In 1807 gas light was used for the first time at Pall Mall and by the 1840s was being used all over London. Electric light was first used in Holborn in 1883. By the 1840s there were horse-drawn buses and from the 1870’s horse-drawn trams. The first underground railway opened in 1863. At first, carriages were pulled by steam trains. The system was electrified in 1890-1905. Meanwhile, the Thames Tunnel was built in 1843.
In 1834 Parliament was destroyed by fire. It was rebuilt to a design by Charles Barry. The new parliament included a great clock, which is now known as Big Ben. Originally only the bell that struck the hour was called Big Ben (It was probably named after Sir Benjamin Hall, the Commissioner of Works) but in time people began to call the whole clock tower Big Ben.

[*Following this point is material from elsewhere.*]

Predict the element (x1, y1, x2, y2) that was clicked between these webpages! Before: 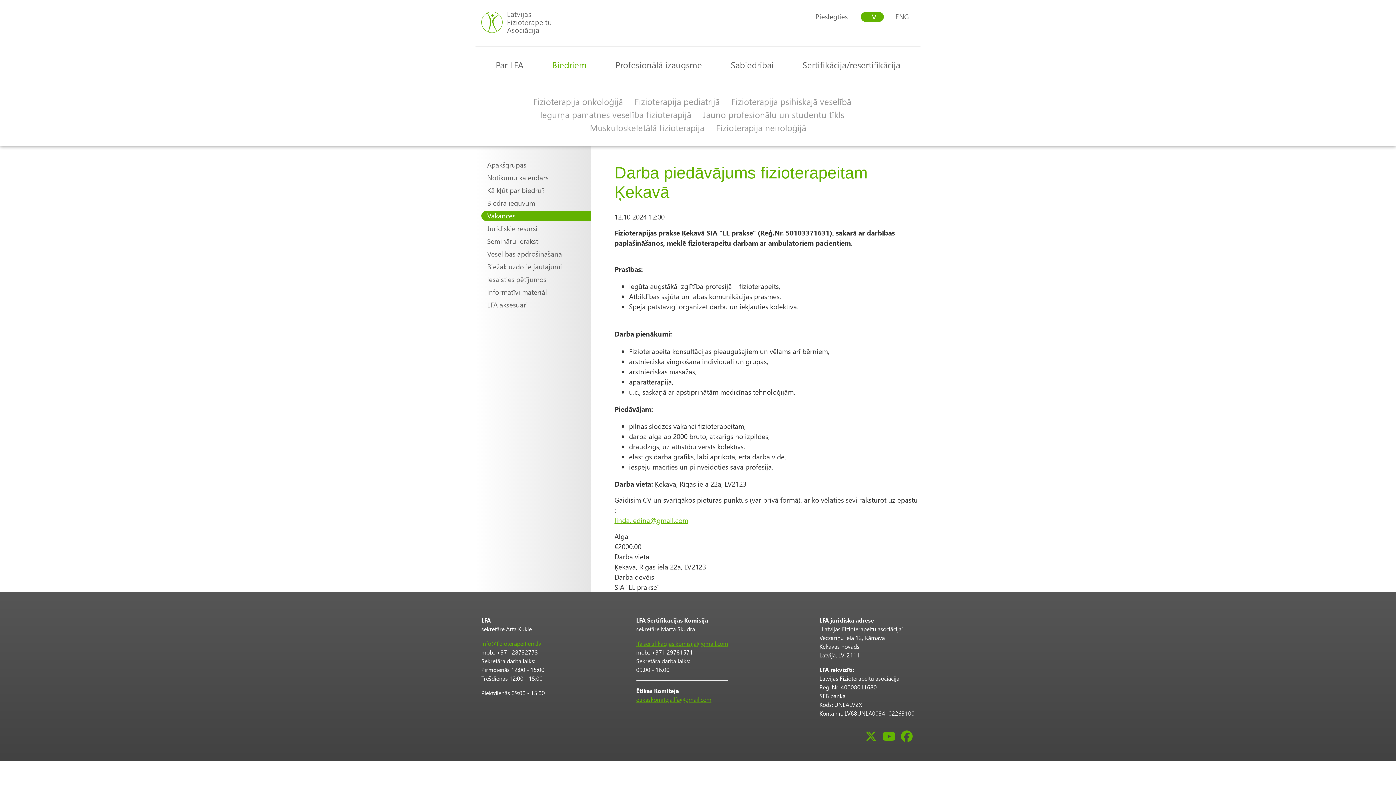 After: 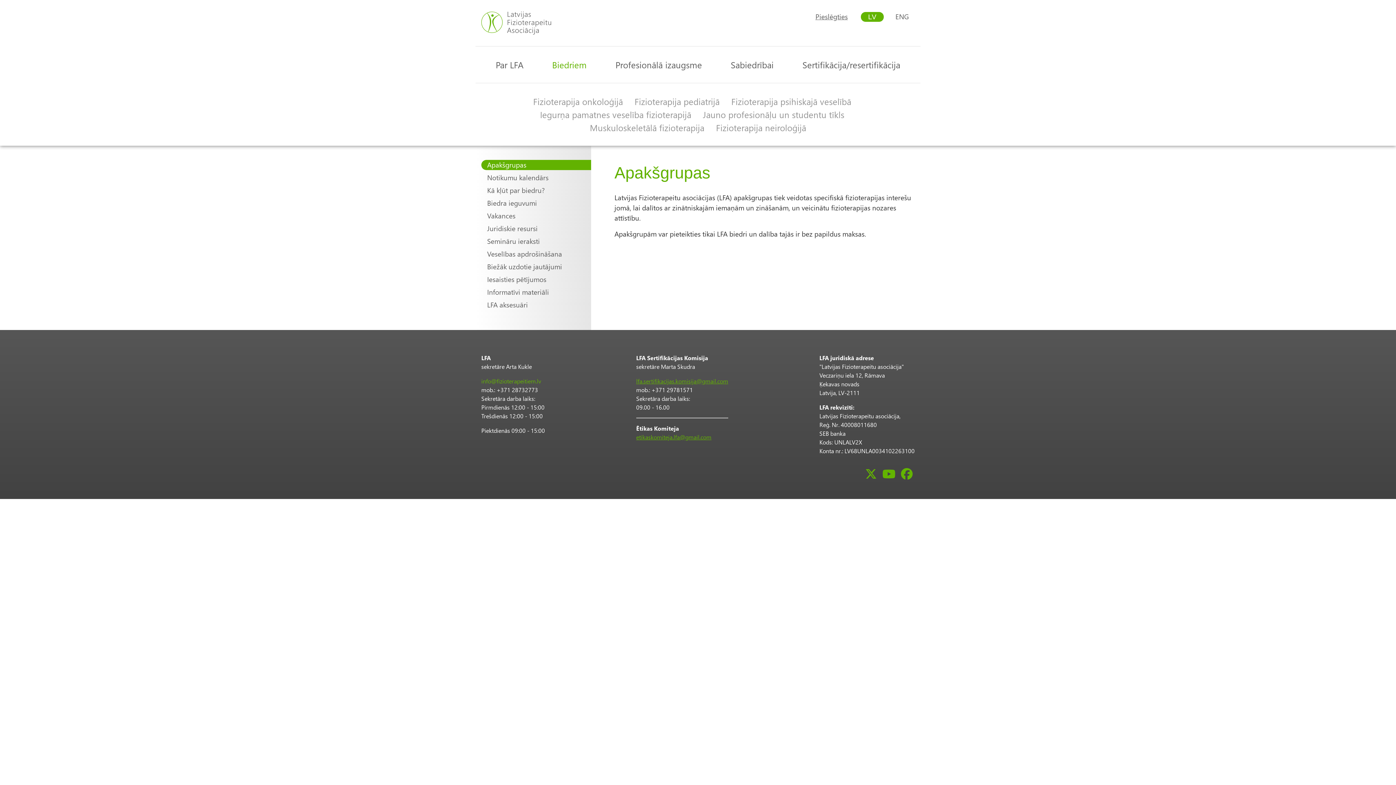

John Nash created Trafalgar Square in 1839 and Nelson’s column was erected in 1842. Furthermore, many parks were created in London in the 19th century. Regents Park opened to the public in 1838. Victoria Park opened in 1845. Battersea Park opened in 1858. Another great London landmark the Albert Hall was built in 1871 by Francis Fowke (1823-1865).
New museums were created in Victorian London. The Victoria and Albert Museum opened in 1852. The Science Museum opened in 1857 and the Natural History Museum opened in 1881. New Scotland Yard was built in 1891 and the statue of Eros in Piccadilly Square was erected in 1892.
Meanwhile, London continued to be a great port. In the 18th century, ships tied up at wharves on the Thames but the river became overcrowded so docks were built. West India Dock (1802), London Dock (1805), East India Dock (1806) St Katherines Dock (1828), Victoria Dock (1855), Millwall Dock (1868) South West India Dock (1870), Albert Dock (1880) and Tilbury Docks (1886).
In the 19th century, London was also a great manufacturing center. Food and drink were important industries. There were flour mills and sauce factories in Lambeth and sugar refineries in Whitehall and St Georges in the East. The first tinned foods were made in Bermondsey. There were also breweries all over London.
Bermondsey and Southwark were famous for their leather industry and for hat making. Bethnal Green was noted for boot and shoemaking. The clothing trade was also important. Chemicals were made in Silvertown and West Ham. Clocks, watches and jewelry were made in Clerkenwell. There were shipyards in Poplar, Deptford, Millwall, and Blackwall. Other industries in London included furniture making, machine and tool making, and the manufacture of horse-drawn carriages.